“Yes; and go along by yourself, guiding your own footsteps; not carried hither and thither, just as your grandmother’s old tramway may chance to take you.”

“Do you know I have a strong idea that my grandmother’s old tramway will be the safest and the best after all? I have not left it very far, and I certainly mean to go back to it.”

“That’s impossible! An army of old women, with coils of ropes made out of time-honoured prejudices, could not drag you back.”

“No, Lord Lufton, that is true. But one—” and then she stopped herself. She could not tell him that one loving mother, anxious for her only son, had sufficed to do it. She could not explain to him that this departure from the established tramway had already broken her own rest, and turned her peaceful happy life into a grievous battle.

“I know that you are trying to go back,” he said. “Do you think that I have eyes and cannot see? Come, Lucy, you and I have been friends, and we must not part in this way. My mother is a paragon among women. I say it in earnest;—a paragon among women: and her love for me is the perfection of motherly love.”

“It is, it is; and I am so glad that you acknowledge it.”

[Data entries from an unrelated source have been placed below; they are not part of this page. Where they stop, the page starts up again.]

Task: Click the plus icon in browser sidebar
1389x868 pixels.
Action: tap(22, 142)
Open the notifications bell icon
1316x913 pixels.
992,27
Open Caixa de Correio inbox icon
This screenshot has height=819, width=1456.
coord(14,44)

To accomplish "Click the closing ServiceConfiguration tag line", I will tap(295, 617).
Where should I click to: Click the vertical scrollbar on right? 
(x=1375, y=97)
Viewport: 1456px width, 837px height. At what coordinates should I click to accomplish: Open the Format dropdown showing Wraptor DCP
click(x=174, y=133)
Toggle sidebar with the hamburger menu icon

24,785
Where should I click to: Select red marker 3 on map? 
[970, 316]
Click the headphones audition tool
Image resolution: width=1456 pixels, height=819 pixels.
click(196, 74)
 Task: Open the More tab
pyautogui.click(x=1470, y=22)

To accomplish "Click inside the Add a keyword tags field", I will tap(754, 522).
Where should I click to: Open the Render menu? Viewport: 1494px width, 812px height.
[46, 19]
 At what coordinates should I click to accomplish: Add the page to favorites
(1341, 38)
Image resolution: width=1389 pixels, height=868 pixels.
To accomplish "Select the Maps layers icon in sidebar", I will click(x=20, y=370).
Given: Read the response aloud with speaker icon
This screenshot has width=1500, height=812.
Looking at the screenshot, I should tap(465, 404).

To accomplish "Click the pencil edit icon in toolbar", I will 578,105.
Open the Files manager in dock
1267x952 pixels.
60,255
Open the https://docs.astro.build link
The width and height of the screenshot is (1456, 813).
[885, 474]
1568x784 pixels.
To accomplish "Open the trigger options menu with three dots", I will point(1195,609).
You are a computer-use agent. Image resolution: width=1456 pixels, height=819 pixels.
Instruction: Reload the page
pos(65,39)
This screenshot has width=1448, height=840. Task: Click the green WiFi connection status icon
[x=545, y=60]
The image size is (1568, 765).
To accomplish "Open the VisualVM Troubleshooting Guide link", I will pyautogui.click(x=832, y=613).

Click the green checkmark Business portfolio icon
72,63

“I should be worse than a brute did I not do so; but, nevertheless, I cannot allow her to lead me in all things. Were I to do so, I should cease to be a man.”

“Where can you find any one who will counsel you so truly?”

“But, nevertheless, I must rule myself. I do not know whether my suspicions may be perfectly just, but I fancy that she has created this estrangement between you and me. Has it not been so?”

“Certainly not by speaking to me,” said Lucy, blushing ruby-red through every vein of her deep-tinted face. But though she could not command her blood, her voice was still under her control—her voice and her manner.